Pike Place condo image.jpg

As more people move into the Seattle area, the demand for housing goes up. And so does the style of housing with high-rise apartments and condos replacing older, stand alone homes. Real estate appraiser and educator Richard Hagar tells KPLU's John Maynard this trend is expected to continue, thanks to our relatively stable economy and mild weather. Both are factors for people moving here, as are the companies that continue to employ thousands of people such as Amazon and Microsoft.

Population charts since  the 1860s show a steady population growth to the Seattle area except for a short interruption in the early 1970s when there were significant layoffs at Boeing. But even then, says Hagar, the population trend picked up again after about a year.

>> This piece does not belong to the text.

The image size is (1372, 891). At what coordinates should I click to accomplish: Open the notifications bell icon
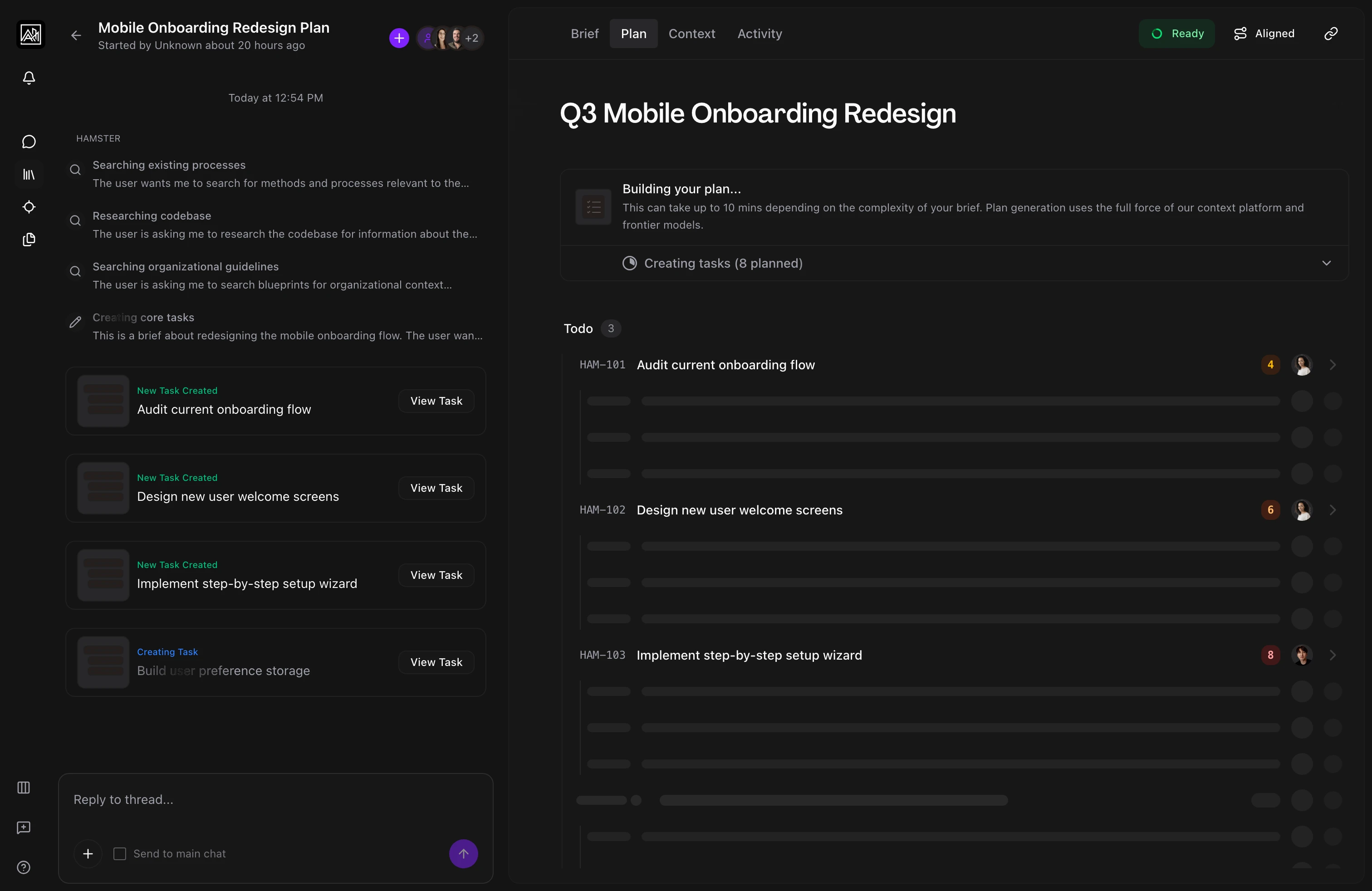(x=29, y=78)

"We grow by roughly two percent a year. And if this keeps going, it won't be too long before we see the City of Seattle double in population."

What does this mean for housing?

"If you look at other cities that have grown into the millions like San Francisco and New York, what you see is that they start growing taller. So the complexion of the city will change."

Hagar says older, detached houses are being torn down and replaced with multi-family structures, many of them far taller than the original house. In fact, he says, detached houses now make up less than 50 percent of all housing in the city. Everything else is attached - apartments, condominiums and side-by-side townhouses.

The high-rise trend is showing up in the number of  building permits for these type of structures, too. Hagar says there's an estimated 10,000 apartments expected to go up in Seattle next year.